Prelim notes: RL

General formulation of the reinforcement learning problem: I am an agent inside an environment. Minimally, this environment consists of a set $S$ of states and $A$ of actions. I may additionally have a model $T(s,a,s')$ of this environment, which takes (state, action) pairs to distributions over states. At every time step, I observe a state $s$ and select an action $a$ . I then transition to a new state $s'$ according to some transition function $P$ (not necessarily the same as $T$ !) and receive a reward $R(s,a,s') \in \mathbb{R}$ .

My goal is to maximize expected total reward, either up to a fixed time horizon $T$ , or a discounted future $\sum_{t = 0}^\infty \gamma^t r_t$ . My behavior will be defined by a policy $\pi$ , which maps states to distributions over actions. Then the reinforcement learning problem is to define a policy that maximizes my reward in the sense just given.

Value iteration with a fixed policy (policy evaluation)

> [Jobs]:
• 1. In the reinforcement learning notes, what does a policy map states to?
• 2. Please extend the reinforcement learning notes past their last line, picking up at the heading on policy evaluation.
You won't need the items for any of this.

> [Data lines]:
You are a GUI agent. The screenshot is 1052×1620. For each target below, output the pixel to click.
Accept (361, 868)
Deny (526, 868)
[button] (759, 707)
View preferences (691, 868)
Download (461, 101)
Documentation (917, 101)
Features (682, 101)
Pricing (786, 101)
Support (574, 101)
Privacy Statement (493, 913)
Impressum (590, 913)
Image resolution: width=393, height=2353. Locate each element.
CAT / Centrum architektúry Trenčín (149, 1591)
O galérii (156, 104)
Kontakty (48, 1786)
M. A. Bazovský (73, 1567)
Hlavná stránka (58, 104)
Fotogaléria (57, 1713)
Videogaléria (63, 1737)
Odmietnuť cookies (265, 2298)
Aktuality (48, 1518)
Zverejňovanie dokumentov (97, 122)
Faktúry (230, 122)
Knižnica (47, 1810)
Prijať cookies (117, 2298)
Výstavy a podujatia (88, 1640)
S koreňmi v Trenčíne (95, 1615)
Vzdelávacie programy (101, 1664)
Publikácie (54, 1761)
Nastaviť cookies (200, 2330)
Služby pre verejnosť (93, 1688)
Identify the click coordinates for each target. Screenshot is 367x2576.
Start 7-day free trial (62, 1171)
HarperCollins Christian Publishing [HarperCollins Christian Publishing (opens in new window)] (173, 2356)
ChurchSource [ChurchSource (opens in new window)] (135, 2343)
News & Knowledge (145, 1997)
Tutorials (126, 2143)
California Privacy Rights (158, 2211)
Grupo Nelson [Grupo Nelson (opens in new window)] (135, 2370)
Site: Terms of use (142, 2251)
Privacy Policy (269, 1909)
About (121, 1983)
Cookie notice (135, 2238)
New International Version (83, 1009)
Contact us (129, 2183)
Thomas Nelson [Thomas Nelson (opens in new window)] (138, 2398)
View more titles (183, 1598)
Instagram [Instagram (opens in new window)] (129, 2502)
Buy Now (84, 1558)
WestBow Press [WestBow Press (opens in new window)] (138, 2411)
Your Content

> [Per-task answers]:
• 1. Distributions over actions.

• 2.
Suppose I already know the true transition function $P$ and reward function $R$ . Basic question: given a fixed policy, what is the value (expected total future reward) $V^\pi_t(s)$ of being in state $s$ ? Alternatively, what is the value $Q^\pi_t(s,a)$ of taking action $a$ in state $s$ ? (We’ll ignore the finite case from now on—it’s straightforward.) Certainly the following relations hold:

\[ V^\pi(s) = \sum_a \pi(s,a) \sum_{s’} P(s,a,s’) [R(s,a,s’) + \gamma V^\pi(s’)] \]

\[ Q^\pi(s,a) = \sum_{s’} P(s,a,s’) [R(s,a,s’) + \gamma \sum_a’ Q^\pi(s’,\pi(s’, a’))] \]

These are called the Bellman equations. In each case, they define a system of $|S|$ (or $|S \times A|$ ) linear equations in the same number of unknowns, and we can just throw the system at a solver to get the right values for $V$ or $Q$ .

Alternatively, there is an iterative method that often finds the solution faster. In particular, treat the Bellman equation for $V$ given above as an operater rather than an inequality. First observe that the true value function is a fixed point of this operator. It can be shown (TODO show it; easy in this case) that it is a contraction mapping; it follows from Banach’s fixed point theorem that the fixed point is unique, and repeated application of this backup will eventually converge to it.

Policy iteration

What I really want is the best policy $\pi^*$ . We can write down the conditions for this just like before (these are the Bellman optimality equations):

\[ V^*(s) = \max_a \sum_{s’} P(s,a,s’) [R(s,a,s’) + \gamma V^*(s’) ] \]

(assume, toward contradiction, that the optimal policy did something other than max over $a$ above—then we could improve its value by choosing the max instead).

Now suppose, given some $V^\pi$, that I define a new policy to greedily select actions which maximize the value of the successor state. It’s easy to see that the value of the new policy $\pi'$ is at least as good as the old one—at every step $Q^{\pi'}(s,a) \geq V(s)$ .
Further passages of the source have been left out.